▶ INPUT RECORDS:
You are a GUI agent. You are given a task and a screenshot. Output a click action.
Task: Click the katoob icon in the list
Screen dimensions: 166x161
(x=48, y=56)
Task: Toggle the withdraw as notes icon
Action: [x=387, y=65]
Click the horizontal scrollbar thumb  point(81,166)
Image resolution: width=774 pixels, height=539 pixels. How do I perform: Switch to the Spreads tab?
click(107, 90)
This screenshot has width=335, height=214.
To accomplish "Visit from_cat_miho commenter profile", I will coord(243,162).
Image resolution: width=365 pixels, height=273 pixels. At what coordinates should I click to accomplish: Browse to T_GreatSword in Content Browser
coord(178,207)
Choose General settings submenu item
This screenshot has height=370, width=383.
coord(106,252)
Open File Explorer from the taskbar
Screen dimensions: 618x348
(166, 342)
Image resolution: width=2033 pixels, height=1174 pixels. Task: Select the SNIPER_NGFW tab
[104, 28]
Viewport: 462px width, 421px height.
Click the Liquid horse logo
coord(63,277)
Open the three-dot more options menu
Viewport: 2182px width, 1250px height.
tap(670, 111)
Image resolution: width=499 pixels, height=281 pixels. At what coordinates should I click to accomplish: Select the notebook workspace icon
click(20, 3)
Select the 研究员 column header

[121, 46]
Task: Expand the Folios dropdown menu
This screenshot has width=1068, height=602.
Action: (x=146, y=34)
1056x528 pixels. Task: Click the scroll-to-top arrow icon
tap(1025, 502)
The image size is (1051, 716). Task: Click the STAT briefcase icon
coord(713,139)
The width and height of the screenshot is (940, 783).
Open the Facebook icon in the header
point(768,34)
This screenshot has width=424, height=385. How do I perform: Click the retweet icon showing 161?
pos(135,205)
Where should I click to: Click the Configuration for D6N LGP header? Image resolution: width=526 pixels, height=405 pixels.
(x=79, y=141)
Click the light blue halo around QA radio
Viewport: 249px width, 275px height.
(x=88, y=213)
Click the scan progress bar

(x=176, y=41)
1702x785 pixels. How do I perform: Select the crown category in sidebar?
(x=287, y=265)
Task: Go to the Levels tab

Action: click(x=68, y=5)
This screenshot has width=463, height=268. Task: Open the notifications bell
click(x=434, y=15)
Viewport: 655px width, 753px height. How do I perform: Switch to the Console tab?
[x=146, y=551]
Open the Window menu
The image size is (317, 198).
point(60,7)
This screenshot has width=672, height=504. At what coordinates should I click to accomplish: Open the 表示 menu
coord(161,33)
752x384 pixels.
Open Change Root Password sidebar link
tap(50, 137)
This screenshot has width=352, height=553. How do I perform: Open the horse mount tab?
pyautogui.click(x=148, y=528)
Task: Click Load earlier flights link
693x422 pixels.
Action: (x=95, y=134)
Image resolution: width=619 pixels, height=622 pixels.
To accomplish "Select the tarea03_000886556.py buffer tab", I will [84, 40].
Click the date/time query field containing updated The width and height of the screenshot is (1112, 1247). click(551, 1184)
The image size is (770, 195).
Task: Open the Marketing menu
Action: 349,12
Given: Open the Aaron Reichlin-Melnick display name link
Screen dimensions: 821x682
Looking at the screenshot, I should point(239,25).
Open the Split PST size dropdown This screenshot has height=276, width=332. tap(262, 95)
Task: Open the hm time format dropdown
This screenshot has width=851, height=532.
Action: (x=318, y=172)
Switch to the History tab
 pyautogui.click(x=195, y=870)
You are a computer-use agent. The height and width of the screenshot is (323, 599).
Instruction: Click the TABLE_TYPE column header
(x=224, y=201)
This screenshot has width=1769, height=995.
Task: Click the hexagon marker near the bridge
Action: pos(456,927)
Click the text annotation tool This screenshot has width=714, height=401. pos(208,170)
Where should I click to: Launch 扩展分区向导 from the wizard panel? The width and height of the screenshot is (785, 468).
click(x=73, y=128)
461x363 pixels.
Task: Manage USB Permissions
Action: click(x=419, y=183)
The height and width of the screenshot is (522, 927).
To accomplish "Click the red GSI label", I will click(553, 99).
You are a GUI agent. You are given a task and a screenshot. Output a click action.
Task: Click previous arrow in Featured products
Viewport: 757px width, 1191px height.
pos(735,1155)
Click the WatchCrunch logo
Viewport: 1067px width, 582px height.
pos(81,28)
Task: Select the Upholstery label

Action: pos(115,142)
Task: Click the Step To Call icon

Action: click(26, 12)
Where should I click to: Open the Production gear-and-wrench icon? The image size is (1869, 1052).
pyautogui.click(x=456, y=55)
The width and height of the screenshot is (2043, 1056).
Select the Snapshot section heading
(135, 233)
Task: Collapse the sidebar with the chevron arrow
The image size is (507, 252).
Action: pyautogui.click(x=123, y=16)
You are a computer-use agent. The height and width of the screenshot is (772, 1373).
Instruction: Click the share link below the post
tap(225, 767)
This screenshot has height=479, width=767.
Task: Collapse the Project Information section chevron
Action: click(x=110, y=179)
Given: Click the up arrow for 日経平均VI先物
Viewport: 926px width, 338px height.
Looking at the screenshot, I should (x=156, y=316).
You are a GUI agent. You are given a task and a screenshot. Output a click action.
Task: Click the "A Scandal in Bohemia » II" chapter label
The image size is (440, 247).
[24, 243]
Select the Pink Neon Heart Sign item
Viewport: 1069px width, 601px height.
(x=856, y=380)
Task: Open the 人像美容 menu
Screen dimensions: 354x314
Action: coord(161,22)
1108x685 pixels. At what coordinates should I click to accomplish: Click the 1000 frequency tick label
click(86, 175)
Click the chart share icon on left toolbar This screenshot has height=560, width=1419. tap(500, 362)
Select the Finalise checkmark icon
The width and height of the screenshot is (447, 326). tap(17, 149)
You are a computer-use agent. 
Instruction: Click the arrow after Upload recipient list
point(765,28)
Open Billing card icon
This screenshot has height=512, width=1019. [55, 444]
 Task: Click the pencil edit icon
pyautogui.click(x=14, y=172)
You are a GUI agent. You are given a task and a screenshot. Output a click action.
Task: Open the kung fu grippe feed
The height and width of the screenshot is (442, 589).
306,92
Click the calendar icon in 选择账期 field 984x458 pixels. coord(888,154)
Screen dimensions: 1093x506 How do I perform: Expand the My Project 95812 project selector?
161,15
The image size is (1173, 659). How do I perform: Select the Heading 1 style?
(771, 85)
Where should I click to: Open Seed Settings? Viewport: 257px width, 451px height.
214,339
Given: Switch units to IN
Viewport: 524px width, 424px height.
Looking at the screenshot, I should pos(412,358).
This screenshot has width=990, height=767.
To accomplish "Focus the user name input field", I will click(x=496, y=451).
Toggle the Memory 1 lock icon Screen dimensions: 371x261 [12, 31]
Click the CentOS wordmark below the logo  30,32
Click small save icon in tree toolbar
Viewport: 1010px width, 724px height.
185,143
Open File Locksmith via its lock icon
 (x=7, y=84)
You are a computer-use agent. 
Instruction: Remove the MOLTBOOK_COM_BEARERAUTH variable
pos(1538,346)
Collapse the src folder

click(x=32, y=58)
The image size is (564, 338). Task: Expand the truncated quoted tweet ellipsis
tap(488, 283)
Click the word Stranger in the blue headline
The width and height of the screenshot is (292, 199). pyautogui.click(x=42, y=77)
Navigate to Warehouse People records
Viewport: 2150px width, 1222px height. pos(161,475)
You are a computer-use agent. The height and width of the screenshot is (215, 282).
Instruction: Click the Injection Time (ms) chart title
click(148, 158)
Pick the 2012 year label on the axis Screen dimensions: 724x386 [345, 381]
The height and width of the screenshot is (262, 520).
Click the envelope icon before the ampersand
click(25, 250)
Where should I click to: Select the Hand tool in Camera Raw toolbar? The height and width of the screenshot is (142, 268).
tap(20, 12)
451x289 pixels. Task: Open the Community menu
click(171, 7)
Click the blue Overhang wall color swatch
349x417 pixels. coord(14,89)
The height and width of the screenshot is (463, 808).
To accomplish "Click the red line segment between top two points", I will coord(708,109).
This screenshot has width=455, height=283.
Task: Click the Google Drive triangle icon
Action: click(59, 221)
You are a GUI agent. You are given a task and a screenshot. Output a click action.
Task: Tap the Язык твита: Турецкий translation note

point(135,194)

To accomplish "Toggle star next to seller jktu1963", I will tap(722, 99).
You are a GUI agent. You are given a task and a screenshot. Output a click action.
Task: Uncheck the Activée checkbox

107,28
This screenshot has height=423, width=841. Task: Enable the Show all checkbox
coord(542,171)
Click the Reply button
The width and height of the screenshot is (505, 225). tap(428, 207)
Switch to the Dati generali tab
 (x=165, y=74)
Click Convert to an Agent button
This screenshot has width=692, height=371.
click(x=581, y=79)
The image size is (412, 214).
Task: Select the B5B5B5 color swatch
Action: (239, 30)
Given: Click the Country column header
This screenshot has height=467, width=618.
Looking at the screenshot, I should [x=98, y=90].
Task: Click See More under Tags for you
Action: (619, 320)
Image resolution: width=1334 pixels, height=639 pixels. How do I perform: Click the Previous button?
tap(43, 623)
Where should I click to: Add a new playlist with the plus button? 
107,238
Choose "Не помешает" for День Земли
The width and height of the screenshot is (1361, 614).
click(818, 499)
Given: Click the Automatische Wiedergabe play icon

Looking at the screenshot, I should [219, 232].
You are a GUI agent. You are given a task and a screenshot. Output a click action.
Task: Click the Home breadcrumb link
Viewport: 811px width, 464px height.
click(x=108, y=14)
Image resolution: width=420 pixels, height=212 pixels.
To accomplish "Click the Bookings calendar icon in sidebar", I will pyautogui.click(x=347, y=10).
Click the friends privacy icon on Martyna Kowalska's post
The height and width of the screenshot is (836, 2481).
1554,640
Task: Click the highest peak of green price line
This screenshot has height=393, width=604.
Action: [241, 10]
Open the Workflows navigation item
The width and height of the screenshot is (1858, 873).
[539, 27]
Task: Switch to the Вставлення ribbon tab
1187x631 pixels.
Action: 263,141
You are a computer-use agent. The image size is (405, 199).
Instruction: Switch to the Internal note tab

▶ STATED PROBLEM: Can you reproduce the listing verbatim, starting at the line that contains "Where should I click to: Select" and stopping after the line that contains "click(818, 499)"?

▶ RESULT OF THE EXERCISE:
Where should I click to: Select the Hand tool in Camera Raw toolbar? The height and width of the screenshot is (142, 268).
tap(20, 12)
451x289 pixels. Task: Open the Community menu
click(171, 7)
Click the blue Overhang wall color swatch
349x417 pixels. coord(14,89)
The height and width of the screenshot is (463, 808).
To accomplish "Click the red line segment between top two points", I will coord(708,109).
This screenshot has width=455, height=283.
Task: Click the Google Drive triangle icon
Action: click(59, 221)
You are a GUI agent. You are given a task and a screenshot. Output a click action.
Task: Tap the Язык твита: Турецкий translation note

point(135,194)

To accomplish "Toggle star next to seller jktu1963", I will tap(722, 99).
You are a GUI agent. You are given a task and a screenshot. Output a click action.
Task: Uncheck the Activée checkbox

107,28
This screenshot has height=423, width=841. Task: Enable the Show all checkbox
coord(542,171)
Click the Reply button
The width and height of the screenshot is (505, 225). tap(428, 207)
Switch to the Dati generali tab
 (x=165, y=74)
Click Convert to an Agent button
This screenshot has width=692, height=371.
click(x=581, y=79)
The image size is (412, 214).
Task: Select the B5B5B5 color swatch
Action: (239, 30)
Given: Click the Country column header
This screenshot has height=467, width=618.
Looking at the screenshot, I should [x=98, y=90].
Task: Click See More under Tags for you
Action: (619, 320)
Image resolution: width=1334 pixels, height=639 pixels. How do I perform: Click the Previous button?
tap(43, 623)
Where should I click to: Add a new playlist with the plus button? 
107,238
Choose "Не помешает" for День Земли
The width and height of the screenshot is (1361, 614).
click(818, 499)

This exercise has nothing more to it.